O presidente Jair Bolsonaro proporcionou um caso típico de ‘fake news’ neste domingo 21. Em suas redes sociais, ele postou um vídeo sobre a revisão da política de patrocínio cultural da Petrobras que contém imagens de projetos que não receberam dinheiro da empresa, entre elas a exposição “Queermuseu” e a peça “Macaquinhos”. O vídeo mostra uma reportagem da GloboNews sobre o tema editada para incluir referência a obras envolvidas em polêmicas nos últimos anos. Bolsonaro diz que, “respeitando a aplicabilidade do dinheiro público”, determinou a revisão dos contratos da estatal ao “setor que alguns dizem ser de cultura”.

Na semana passada, a Petrobras apresentou a lista de todos projetos apoiados pela empresa desde 2009. Tanto “Macaquinhos”, que tem uma cena com atores nus, quanto “Queermuseu”, sobre o mundo LGBTQI, não aparecem na relação divulgada pela estatal. Também não consta no documento o filme de tema gay “Hoje eu quero voltar sozinho” (2014), outra obra que aparece no vídeo publicado pelo presidente.

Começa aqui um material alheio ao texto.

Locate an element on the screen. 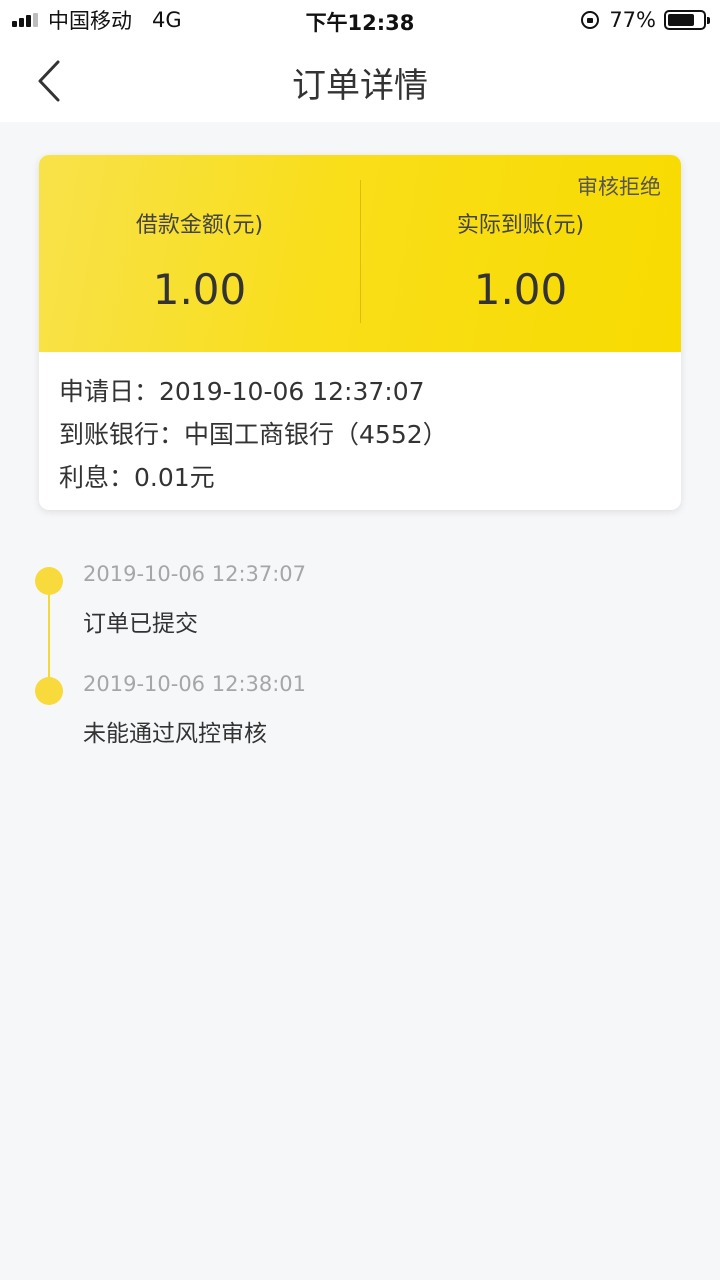  nav-bar: 订单详情 is located at coordinates (360, 81).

O longa “Lula, o filho do Brasil” (2009) é outro citado na postagem de Bolsonaro. Na lista de patrocinadores do filme não há qualquer menção a Petrobras e ele não consta na relação dos projetos apoiados pela empresa em 2009. Procurada, a estatal informou por meio de sua assessoria que “está apurando” se houve algum tipo apoio a essas obras.

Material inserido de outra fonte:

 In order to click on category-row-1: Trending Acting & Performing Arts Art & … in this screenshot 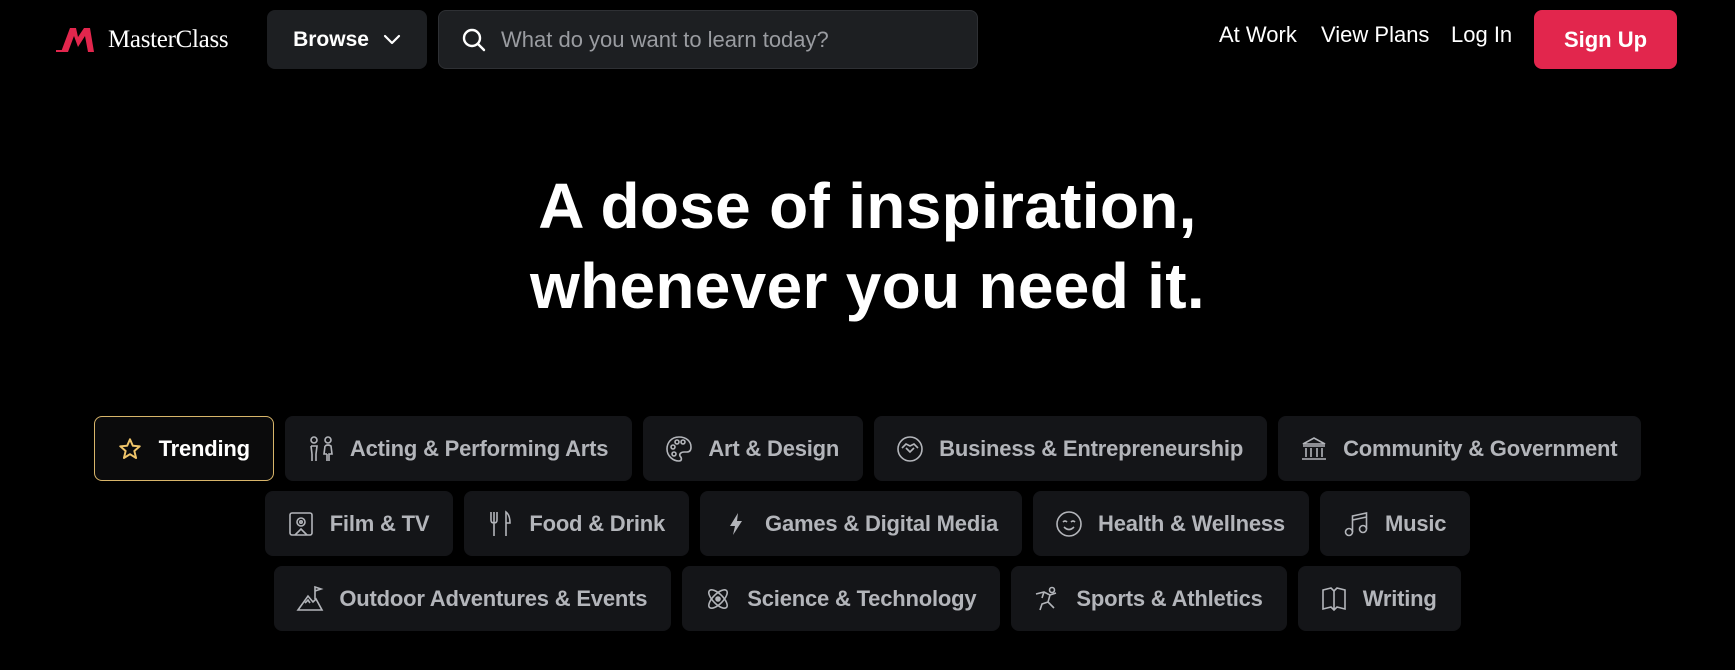, I will do `click(868, 448)`.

No vídeo também aparece a cineasta Laís Bodansky, diretora presidente da Spcine, dando uma entrevista sobre os cortes de patrocínio da Petrobras. A edição insere uma foto dela ao lado de Wagner Moura, um dos alvos preferidos de movimentos de direita na internet por seus posicionamentos políticos. Bodansky comentou o caso:

— Sobre tirar fotos com artistas segue outra foto (publicada abaixo) para ele adicionar na edição que ele fez na matéria da Globo News, mas que acompanhe o texto explicando o que é a São Paulo Film Commission e sua força de trazer mais recursos e empregos para o país através dos criativos — afirmou.

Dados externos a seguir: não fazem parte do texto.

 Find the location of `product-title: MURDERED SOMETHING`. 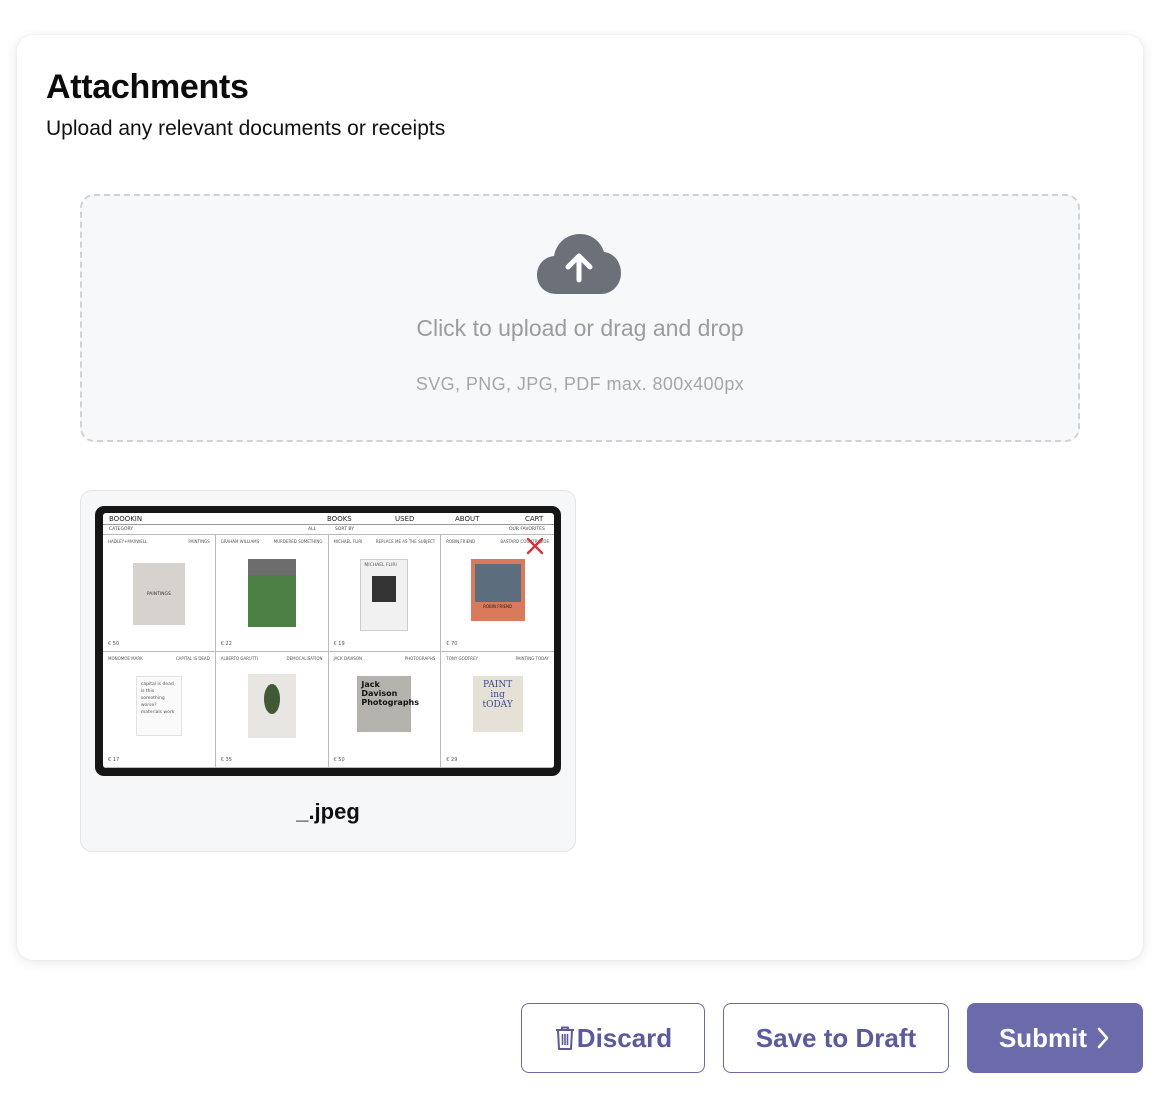

product-title: MURDERED SOMETHING is located at coordinates (298, 542).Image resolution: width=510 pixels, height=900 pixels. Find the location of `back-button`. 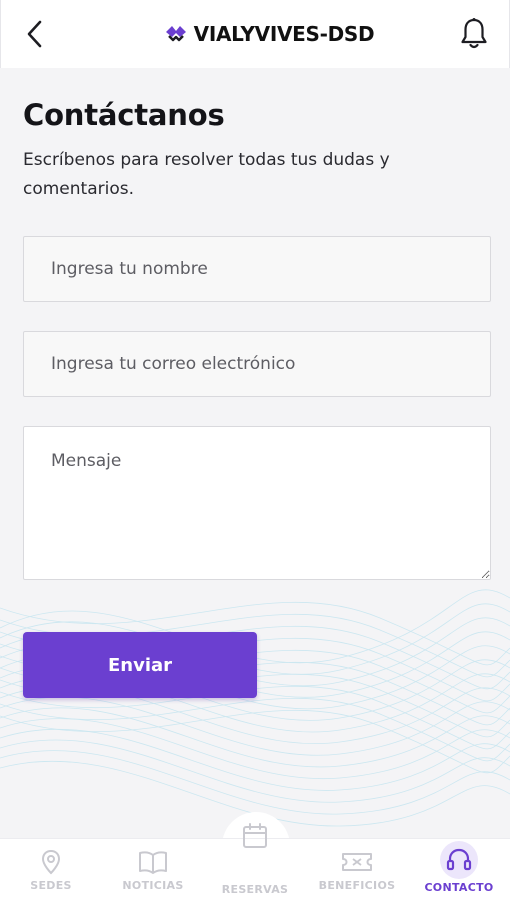

back-button is located at coordinates (39, 34).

A diretora da Spcine afirmou que se coloca a disposição do presidente Bolsonaro para levar números da economia criativa para uma compreensão mais profunda do que significa a área da cultura. Segundo Bodansky, a cada centavo colocado diretamente no setor mais 4 centavos são revertidos para toda a sociedade, através da geração de impostos, ou da geração de empregos. A partir do investimento em cultura outros setores são beneficiados, como transporte, alimentação e hospedagem.

— Hoje há empresas que giram uma economia gigantesca e estão ligadas diretamente a critividade. São as maiores empresas do planeta. Então, nós não podemos tratar os criadores, os próprios artistas, que impulsionam toda essa economia, taxando eles como pessoas que não têm significado para o nosso país.